Vasa previa, a different and rarer condition, can also involve structures near the cervical opening. Instead of placental tissue, vasa previa involves fetal blood vessels running across or near the os without the cushion of placental tissue or umbilical cord around them. On a standard grayscale ultrasound, these vessels may appear as thin parallel or circular echogenic lines near the cervix. Color Doppler imaging, which highlights blood flow in color, makes the distinction clear: it shows active blood flow within small vessels crossing over the os, rather than the broad, solid mass of a placenta.
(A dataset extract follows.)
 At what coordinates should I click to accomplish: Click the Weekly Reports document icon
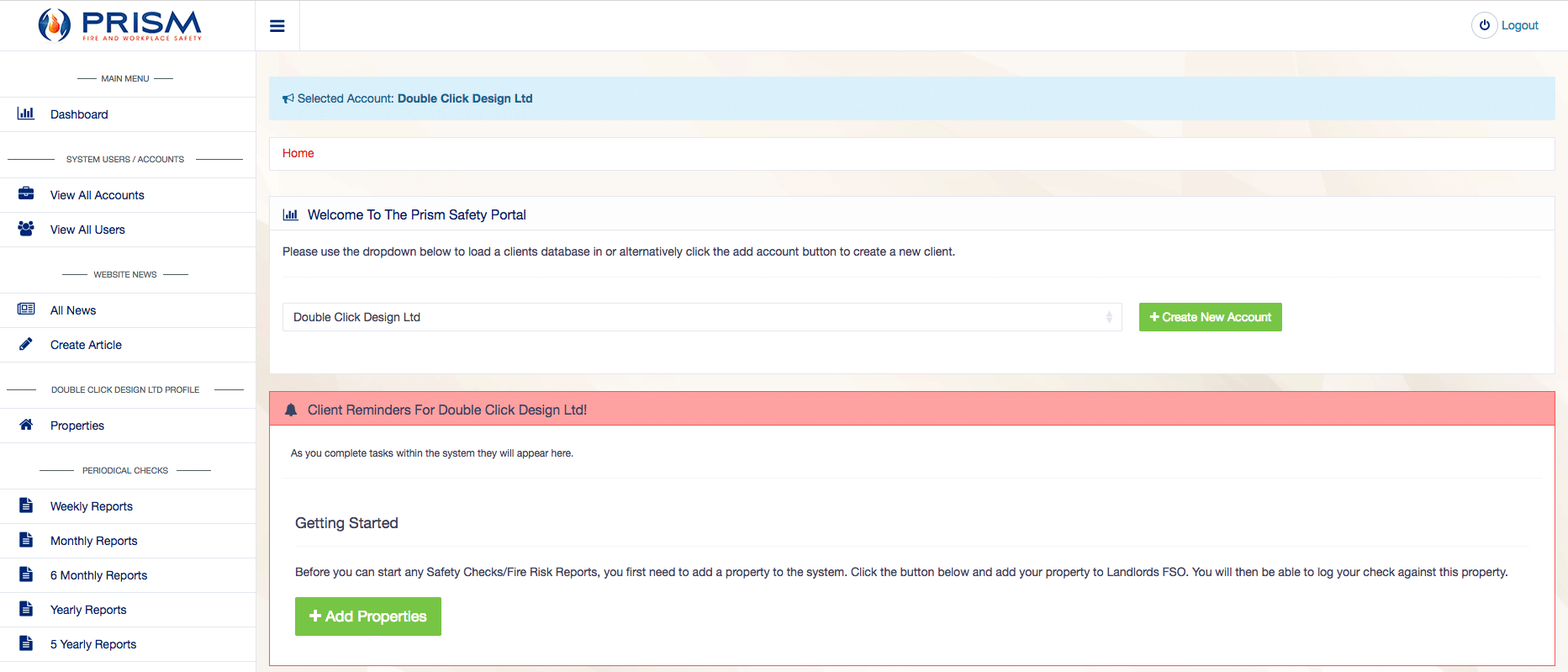26,505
What the Millimeter Measurements Mean for You

The exact distance between your placenta’s edge and the cervical opening has direct implications for delivery planning. When the placental edge overlaps the os by any amount at term, a cesarean delivery is necessary because the placenta would be in the baby’s path during labor. Even when the edge is very close but not overlapping, with a distance of 1 to 10 mm from the os, a planned cesarean is typically recommended.

When the distance reaches 11 to 20 mm, vaginal delivery becomes a possibility depending on other factors. And once the edge clears 20 mm from the os, the placenta is generally considered far enough away that it no longer affects delivery planning. This is why your provider pays such close attention to those millimeter measurements on follow-up scans. A few millimeters of change between 28 weeks and 36 weeks can shift the entire delivery approach.